El gobierno venezolano, a través de su misión ante la ONU, remitió este jueves una carta al secretario general António Guterres en la que denuncia un “nivel de amenaza sin precedentes” por parte de Estados Unidos.
Lo anterior se debe al reciente despliegue militar estadounidense en el Caribe. Venezuela solicitó a Guterres que inste a Washington a detener estas acciones y respete “la soberanía, integridad territorial e independencia” del país.
Según explicó el ministro de Exteriores Yván Gil en un comunicado difundido en Telegram, Caracas acusa a EE. UU. de intensificar una política de hostigamiento que incluye sanciones ilegales, campañas de descrédito, el desconocimiento de instituciones legítimas y la judicialización con fines políticos. Esta escalada alcanza ahora un nuevo pico con el despliegue de destructores, un crucero lanzamisiles y un submarino nuclear de ataque rápido, lo que constituye la primera introducción de activos con capacidad nuclear en la región.
Venezuela argumenta que este despliegue vulnera múltiples marcos legales: el Tratado de Tlatelolco, que prohíbe armas nucleares en América Latina y el Caribe; la Carta de Naciones Unidas; y la Declaración de América Latina como zona de paz adoptada por la CELAC. Gil afirmó además que estas acciones erosionan la estabilidad hemisférica y ponen en riesgo la paz internacional.
“Venezuela no es una amenaza para nadie, pero jamás aceptaremos la imposición de la fuerza”, declaró.
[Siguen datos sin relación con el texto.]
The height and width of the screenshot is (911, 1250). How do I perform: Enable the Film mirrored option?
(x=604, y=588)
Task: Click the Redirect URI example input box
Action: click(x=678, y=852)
Contexto del despliegue estadounidense
La administración Trump ha desplegado una operación militar significativa en aguas del Caribe como parte de una campaña contra el narcotráfico. El contingente incluye varios destructores, un submarino nuclear de ataque, drones, aviones espía y cerca de 4.000 marines, según reportes de Reuters y The Guardian.
Estados Unidos justifica la operación señalando que se dirige contra redes criminales clasificadas como terroristas, como el “Cartel de los Soles” y el Tren de Aragua. Además, duplicó la recompensa por la captura del presidente venezolano a US$50 millones.
Como respuesta, el gobierno de Nicolás Maduro ha movilizado 4,5 millones de milicianos, reforzó la frontera colombiana y respondió diplomáticamente ante la ONU.